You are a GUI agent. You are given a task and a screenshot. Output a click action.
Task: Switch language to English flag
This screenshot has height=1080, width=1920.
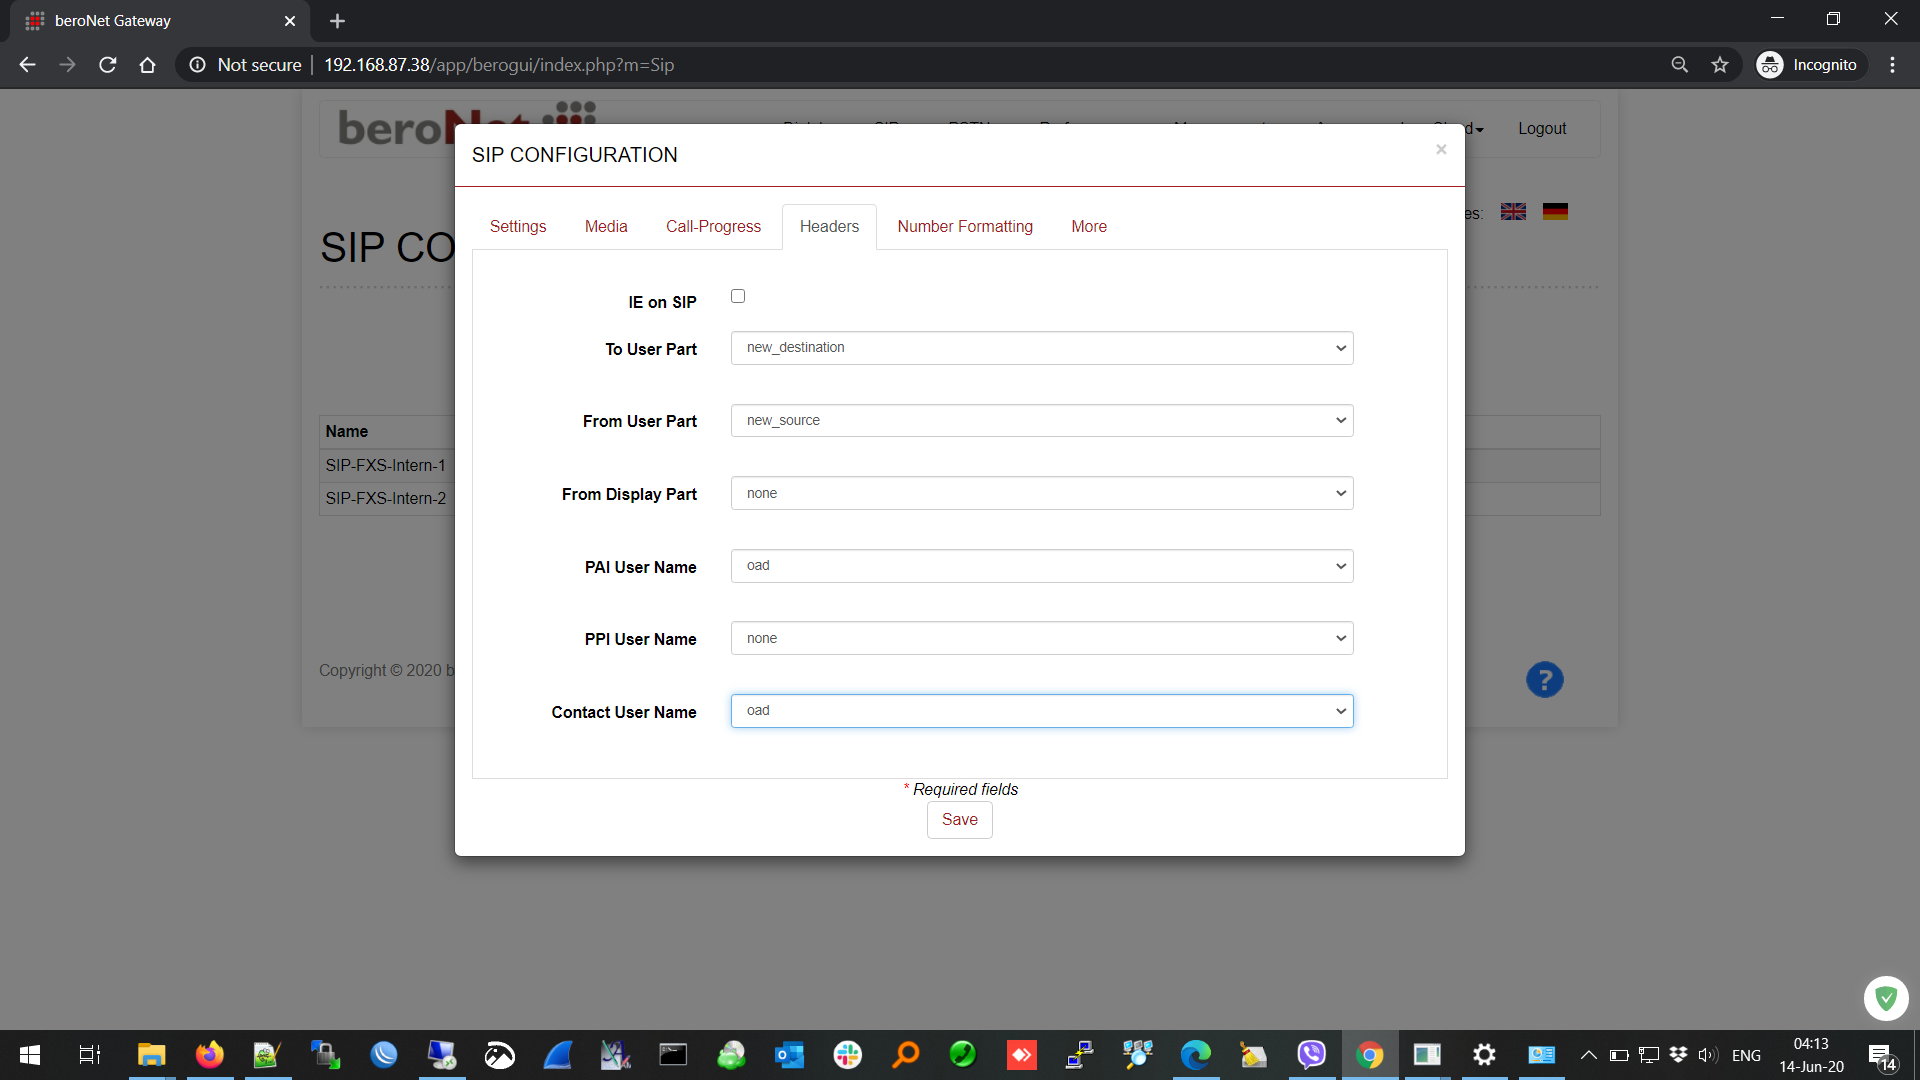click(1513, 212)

________________________

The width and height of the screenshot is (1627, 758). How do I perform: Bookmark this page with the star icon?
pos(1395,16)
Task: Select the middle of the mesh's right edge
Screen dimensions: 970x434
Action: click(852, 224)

________________________

--- WHAT YOU WILL DO ---
Output the data from the line containing "The width and" through the line containing "Action: click(852, 224)", both included, as a Markdown table with the columns Row and Line. Omit blank lines.

--- EXPECTED ANSWER ---
| Row | Line |
|---|---|
| 1 | The width and height of the screenshot is (1627, 758). How do I perform: Bookmark this page with the star icon? |
| 2 | pos(1395,16) |
| 3 | Task: Select the middle of the mesh's right edge |
| 4 | Screen dimensions: 970x434 |
| 5 | Action: click(852, 224) |